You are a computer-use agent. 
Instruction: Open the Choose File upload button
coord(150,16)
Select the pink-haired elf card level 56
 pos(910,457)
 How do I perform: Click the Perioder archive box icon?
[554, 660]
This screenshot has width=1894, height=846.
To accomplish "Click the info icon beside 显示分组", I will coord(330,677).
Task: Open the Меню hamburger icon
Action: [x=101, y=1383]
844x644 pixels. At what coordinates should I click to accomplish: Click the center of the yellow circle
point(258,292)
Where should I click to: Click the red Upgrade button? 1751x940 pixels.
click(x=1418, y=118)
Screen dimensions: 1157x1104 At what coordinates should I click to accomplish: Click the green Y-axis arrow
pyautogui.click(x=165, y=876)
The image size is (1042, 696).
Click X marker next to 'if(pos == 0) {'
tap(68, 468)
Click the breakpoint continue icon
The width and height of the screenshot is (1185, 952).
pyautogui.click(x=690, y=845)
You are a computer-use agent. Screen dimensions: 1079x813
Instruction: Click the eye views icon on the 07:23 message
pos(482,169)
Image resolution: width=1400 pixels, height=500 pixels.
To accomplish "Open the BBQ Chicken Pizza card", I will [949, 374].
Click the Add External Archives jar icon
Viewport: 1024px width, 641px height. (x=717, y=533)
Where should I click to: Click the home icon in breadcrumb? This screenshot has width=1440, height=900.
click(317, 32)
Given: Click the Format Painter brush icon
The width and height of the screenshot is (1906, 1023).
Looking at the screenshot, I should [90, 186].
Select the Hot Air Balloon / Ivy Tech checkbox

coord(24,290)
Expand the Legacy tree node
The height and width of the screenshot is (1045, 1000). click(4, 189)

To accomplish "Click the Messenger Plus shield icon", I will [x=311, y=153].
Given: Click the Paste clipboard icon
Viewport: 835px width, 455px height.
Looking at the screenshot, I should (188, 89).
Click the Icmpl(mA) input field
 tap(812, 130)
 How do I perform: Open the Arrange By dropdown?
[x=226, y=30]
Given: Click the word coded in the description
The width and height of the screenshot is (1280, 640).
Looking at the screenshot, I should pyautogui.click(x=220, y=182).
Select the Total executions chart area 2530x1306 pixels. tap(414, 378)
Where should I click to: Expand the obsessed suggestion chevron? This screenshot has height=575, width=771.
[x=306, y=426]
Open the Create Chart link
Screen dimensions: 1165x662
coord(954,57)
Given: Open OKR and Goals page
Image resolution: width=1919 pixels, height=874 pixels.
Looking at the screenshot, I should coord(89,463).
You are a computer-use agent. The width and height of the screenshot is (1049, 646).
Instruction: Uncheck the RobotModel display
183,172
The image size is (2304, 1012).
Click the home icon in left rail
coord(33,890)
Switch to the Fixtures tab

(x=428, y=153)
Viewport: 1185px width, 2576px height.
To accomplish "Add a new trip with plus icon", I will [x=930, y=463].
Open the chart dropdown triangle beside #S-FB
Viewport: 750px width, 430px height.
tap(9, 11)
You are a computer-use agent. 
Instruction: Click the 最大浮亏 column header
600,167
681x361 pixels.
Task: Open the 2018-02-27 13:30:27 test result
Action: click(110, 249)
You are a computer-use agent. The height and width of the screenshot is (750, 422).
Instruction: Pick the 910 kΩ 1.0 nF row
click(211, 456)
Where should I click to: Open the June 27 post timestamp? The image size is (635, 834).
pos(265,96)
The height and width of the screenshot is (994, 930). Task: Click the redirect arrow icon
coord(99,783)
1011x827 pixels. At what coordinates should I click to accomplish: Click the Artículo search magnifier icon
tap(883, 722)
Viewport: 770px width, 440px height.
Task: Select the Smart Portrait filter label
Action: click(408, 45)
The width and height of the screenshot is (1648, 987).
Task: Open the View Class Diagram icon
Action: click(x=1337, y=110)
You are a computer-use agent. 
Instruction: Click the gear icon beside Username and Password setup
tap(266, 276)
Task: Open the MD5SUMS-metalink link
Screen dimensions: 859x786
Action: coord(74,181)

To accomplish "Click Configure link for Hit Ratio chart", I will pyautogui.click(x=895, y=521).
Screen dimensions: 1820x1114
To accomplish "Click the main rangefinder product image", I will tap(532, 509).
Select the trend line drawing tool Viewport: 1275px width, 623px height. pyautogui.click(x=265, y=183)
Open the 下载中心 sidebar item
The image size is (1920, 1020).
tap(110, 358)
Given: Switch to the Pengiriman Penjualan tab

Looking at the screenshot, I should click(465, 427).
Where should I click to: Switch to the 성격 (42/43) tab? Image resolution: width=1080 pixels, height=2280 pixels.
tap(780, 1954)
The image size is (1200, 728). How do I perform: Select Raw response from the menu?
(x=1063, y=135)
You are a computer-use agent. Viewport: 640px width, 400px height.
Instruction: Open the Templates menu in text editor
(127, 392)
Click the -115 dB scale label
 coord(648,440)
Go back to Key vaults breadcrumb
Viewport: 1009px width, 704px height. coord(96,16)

WORK TASK
Leave out every line above except those from the line with "1011x827 pixels. At" up to and including the line with "Screen dimensions: 1820x1114", and copy those exactly.

RESPONSE TO THE EXERCISE
1011x827 pixels. At what coordinates should I click to accomplish: Click the Artículo search magnifier icon
tap(883, 722)
Viewport: 770px width, 440px height.
Task: Select the Smart Portrait filter label
Action: click(408, 45)
The width and height of the screenshot is (1648, 987).
Task: Open the View Class Diagram icon
Action: click(x=1337, y=110)
You are a computer-use agent. 
Instruction: Click the gear icon beside Username and Password setup
tap(266, 276)
Task: Open the MD5SUMS-metalink link
Screen dimensions: 859x786
Action: coord(74,181)

To accomplish "Click Configure link for Hit Ratio chart", I will pyautogui.click(x=895, y=521).
Screen dimensions: 1820x1114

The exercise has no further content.